═══ RECORDS ═══

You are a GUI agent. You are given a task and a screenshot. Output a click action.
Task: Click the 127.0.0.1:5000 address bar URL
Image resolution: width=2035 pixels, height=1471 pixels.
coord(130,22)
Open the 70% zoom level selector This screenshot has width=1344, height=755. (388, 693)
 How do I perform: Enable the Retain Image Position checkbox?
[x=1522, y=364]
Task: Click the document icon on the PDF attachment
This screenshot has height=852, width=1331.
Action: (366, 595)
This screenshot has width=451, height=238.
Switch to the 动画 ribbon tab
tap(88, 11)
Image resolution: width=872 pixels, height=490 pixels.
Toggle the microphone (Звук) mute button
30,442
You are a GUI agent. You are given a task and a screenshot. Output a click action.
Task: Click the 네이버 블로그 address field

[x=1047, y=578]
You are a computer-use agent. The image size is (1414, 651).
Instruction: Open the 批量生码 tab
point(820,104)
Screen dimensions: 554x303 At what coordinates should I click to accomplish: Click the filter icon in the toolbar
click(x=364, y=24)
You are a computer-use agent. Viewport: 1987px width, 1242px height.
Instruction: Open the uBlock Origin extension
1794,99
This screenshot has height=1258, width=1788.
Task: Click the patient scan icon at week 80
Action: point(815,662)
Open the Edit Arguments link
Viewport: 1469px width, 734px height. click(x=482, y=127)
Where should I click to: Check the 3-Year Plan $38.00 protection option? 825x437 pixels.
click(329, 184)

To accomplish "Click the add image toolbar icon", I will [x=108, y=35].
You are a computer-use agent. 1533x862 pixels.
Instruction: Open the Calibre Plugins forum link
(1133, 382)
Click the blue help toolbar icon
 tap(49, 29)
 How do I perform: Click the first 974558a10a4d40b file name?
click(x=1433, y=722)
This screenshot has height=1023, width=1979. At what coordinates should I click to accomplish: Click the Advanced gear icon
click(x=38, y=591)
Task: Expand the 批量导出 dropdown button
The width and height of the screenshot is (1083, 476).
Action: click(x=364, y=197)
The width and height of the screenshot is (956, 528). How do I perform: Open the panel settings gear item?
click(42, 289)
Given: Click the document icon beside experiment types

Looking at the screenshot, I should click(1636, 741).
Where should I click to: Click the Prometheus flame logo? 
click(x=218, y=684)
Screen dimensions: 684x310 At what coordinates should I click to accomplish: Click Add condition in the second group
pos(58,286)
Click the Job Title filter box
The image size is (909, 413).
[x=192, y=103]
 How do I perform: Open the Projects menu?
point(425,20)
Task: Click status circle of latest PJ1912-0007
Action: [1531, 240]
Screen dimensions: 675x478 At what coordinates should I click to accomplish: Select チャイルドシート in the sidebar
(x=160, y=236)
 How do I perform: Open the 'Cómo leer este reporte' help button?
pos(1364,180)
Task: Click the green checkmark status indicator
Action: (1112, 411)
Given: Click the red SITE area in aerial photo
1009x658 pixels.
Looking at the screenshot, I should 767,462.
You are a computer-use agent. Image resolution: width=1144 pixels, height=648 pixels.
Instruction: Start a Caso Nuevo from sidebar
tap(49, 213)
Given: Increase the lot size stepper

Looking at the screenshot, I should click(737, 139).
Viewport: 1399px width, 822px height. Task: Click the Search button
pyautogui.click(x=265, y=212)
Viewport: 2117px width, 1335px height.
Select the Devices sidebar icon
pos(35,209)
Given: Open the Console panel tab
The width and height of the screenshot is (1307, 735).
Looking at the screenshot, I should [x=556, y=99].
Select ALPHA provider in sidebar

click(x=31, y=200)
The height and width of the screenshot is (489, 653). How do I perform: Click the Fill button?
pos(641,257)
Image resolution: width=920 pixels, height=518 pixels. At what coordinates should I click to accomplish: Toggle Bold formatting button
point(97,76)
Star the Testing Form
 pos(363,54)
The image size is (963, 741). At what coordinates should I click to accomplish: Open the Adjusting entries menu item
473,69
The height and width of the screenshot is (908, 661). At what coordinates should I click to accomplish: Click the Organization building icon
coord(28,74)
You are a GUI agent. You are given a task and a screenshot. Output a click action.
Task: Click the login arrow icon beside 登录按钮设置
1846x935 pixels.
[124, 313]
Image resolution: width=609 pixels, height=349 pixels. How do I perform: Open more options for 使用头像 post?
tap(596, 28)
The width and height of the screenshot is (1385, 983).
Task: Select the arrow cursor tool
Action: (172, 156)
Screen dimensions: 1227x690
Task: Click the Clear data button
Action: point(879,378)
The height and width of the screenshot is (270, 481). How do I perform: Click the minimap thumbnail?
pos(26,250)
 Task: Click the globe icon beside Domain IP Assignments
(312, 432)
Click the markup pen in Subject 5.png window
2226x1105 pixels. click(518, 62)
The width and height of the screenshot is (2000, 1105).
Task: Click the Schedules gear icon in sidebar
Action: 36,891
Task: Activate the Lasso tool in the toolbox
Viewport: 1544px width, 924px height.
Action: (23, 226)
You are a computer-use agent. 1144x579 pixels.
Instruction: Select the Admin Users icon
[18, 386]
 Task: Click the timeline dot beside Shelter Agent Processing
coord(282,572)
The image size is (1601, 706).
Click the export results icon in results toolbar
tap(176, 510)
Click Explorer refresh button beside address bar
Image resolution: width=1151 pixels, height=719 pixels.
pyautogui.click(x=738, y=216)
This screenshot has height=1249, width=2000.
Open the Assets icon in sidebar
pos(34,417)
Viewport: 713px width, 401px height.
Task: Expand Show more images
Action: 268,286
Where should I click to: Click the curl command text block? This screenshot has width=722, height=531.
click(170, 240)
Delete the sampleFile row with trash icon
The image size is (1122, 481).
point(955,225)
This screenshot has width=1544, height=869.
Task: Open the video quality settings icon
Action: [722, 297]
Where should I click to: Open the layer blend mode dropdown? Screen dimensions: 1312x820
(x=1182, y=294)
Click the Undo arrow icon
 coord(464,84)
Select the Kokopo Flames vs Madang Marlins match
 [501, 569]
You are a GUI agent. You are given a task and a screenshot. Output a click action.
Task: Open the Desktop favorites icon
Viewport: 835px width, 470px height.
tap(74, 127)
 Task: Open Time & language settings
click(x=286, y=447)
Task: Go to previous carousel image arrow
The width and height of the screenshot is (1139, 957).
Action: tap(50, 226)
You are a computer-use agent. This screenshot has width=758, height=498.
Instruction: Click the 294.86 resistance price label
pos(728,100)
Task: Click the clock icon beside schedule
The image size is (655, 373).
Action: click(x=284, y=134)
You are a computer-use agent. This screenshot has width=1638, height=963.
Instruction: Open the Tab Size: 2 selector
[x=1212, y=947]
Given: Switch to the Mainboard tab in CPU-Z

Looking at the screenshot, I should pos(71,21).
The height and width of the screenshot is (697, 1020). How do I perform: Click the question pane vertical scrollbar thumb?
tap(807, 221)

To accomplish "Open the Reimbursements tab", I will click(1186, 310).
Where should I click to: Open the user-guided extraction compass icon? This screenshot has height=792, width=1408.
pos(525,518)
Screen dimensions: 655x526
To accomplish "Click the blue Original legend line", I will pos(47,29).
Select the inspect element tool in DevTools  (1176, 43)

═══

• _WHAT YOU NEED TO DO_: Pull out every line above that holds the word "computer".

• _REPLY TO THE TASK_:
You are a computer-use agent. The image size is (1414, 651).
You are a computer-use agent. Viewport: 1987px width, 1242px height.
You are a computer-use agent. 1533x862 pixels.
You are a computer-use agent. Image resolution: width=1144 pixels, height=648 pixels.
You are a computer-use agent. 1144x579 pixels.
You are a computer-use agent. This screenshot has width=758, height=498.
You are a computer-use agent. This screenshot has width=1638, height=963.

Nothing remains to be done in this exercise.